To ensure her own mental wellbeing, she remained connected with people and focused on her own goals.
She further set boundaries about when to answer calls from her patients, who sometimes sought counselling outside work hours, including weekends.
She also exercised for 30 minutes every morning.
“I have not always found things easy during the pandemic. The lockdowns made me feel lonely, especially as I was in another county, away from my family – my husband is currently in Nairobi and my children work internationally - but we connected each weekend via Zoom, which really helped,” she said.
Dr Kitetu further said it is important to build and maintain habits of self-care and undergo medical examinations every year. She recommended joining physical or virtual community groups.

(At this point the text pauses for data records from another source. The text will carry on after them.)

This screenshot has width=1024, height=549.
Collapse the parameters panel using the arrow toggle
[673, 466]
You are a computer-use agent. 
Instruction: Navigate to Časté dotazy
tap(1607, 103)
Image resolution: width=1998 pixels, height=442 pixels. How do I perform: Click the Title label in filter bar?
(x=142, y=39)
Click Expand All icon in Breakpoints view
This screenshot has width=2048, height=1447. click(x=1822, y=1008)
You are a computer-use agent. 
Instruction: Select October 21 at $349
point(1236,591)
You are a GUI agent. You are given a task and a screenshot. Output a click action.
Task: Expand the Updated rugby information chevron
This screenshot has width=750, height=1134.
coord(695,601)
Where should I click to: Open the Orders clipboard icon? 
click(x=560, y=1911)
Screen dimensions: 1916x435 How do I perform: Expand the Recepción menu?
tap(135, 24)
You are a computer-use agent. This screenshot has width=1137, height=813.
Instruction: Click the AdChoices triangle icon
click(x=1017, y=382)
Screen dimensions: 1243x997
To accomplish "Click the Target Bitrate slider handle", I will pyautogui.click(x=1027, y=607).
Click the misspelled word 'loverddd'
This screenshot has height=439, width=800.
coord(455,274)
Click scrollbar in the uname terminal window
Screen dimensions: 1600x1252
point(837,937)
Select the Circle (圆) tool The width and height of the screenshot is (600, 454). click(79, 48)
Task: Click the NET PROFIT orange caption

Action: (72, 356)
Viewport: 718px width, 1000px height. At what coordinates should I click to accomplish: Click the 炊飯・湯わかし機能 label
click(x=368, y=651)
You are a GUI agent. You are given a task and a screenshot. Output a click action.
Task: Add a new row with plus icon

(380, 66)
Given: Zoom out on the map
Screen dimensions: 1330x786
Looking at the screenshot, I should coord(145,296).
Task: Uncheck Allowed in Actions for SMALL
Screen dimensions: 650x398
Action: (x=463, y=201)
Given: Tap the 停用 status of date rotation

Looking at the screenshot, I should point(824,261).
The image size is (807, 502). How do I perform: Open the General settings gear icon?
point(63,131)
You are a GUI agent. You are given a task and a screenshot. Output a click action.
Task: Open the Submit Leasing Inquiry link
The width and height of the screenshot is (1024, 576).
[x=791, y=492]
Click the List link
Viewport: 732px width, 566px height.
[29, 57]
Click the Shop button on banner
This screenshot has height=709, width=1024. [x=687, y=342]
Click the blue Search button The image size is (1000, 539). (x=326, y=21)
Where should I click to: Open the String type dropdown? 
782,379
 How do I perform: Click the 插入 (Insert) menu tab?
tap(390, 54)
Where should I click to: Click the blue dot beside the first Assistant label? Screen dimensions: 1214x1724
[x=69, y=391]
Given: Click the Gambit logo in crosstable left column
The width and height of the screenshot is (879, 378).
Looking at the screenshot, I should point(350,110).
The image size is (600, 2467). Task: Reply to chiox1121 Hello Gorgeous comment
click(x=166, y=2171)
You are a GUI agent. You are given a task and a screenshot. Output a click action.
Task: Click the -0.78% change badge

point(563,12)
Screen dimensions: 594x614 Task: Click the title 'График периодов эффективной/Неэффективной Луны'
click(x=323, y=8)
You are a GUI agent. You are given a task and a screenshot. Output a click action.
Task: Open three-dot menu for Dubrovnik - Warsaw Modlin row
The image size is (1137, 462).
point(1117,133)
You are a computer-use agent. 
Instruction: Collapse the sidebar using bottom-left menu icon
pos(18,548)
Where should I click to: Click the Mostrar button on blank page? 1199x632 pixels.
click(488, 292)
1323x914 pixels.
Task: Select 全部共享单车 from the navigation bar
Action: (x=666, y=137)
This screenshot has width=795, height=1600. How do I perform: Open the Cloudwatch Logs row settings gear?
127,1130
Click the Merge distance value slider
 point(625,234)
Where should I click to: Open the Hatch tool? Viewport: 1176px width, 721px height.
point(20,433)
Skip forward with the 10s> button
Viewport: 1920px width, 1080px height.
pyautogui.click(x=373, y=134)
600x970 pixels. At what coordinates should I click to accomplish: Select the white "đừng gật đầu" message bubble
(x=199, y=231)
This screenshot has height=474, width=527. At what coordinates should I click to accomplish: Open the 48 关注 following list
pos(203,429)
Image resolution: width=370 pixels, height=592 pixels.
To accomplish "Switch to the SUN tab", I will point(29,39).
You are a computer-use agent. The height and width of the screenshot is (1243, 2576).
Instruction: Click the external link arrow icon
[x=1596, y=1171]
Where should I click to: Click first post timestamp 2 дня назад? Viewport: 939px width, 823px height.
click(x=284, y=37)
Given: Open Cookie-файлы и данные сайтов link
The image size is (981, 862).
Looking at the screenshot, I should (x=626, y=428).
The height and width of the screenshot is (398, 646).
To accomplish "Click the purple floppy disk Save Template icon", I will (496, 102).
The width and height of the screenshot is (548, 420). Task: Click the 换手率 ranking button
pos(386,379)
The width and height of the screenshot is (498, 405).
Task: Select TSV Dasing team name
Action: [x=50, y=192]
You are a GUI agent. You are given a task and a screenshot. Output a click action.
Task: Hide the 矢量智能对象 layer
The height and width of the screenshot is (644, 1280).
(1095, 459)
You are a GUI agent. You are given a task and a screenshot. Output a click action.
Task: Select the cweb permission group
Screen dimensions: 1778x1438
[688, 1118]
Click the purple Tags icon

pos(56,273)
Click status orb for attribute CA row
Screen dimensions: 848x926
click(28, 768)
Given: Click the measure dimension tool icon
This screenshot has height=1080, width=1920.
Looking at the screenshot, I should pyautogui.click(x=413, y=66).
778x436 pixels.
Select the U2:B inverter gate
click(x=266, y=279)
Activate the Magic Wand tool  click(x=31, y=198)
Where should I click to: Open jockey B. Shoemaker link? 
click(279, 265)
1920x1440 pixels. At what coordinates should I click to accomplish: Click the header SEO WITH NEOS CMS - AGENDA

“It is too easy to be lonely at the moment so it is important to connect with other people. I love listening to music and watching comedies and laughing. Even when things aren’t going well, you can always work at improving your mental health,” she said.
The doctor urged Kenyans to cultivate an “attitude of gratitude” and find positivity where they can. She found hers through maintaining her faith and connecting with younger women in the community, with whom she shared laughs and stories, which helped keep her spirits up.
Men versus women
Dr Kitetu noted that women suffer a range of gender-specific mental health problems, including postpartum depression and that the pandemic has worsened matters for them, for reasons including intimate partner violence and the breakdowns of relationships.
“What has affected many women, in particular, is being forced to isolate on their own and the subsequent realisation that they can live without being in abusive relationships. I have been offering guidance on how to permanently leave abusive situations,” she said.
She also noted that more men than women have died during the pandemic, perhaps due to their lifestyles, as more of them smoke or drink alcohol, or because of a genetic predisposition.
With regard to men’s mental health, Dr Kitetu said they are devastated by the loss of employment or source of livelihood, which has happened a lot during the pandemic.
“This can really affect a person’s willpower and self-esteem. This has been magnified during the quarantine period, through a sense of quarantine fatigue that can also lead to substance abuse and domestic violence,” she said, but added that while the pandemic has affected men and women differently, the effects are often intertwined.
Dr Kitetu advised African women to build contingencies, always have an alternative plan, walk hand-in-hand with their families as they pursue their ambitions, push themselves beyond their comfort zones and network.
According to the mental health expert, through networking, one can meet a mentor who can help build ambitions even further.
She also urged women to keep themselves visible, stay positive and maintain that “attitude of gratitude”, to increase their self-esteem and reduce fear.
“While it is important to retain a sense of humility, it is equally important to let go of the imposter syndrome. It’s something I have suffered and struggled to overcome,” she said.
“Finally, women must also face up to and push away any sense of shame. Success can be found when you embrace your imperfections and vulnerabilities.”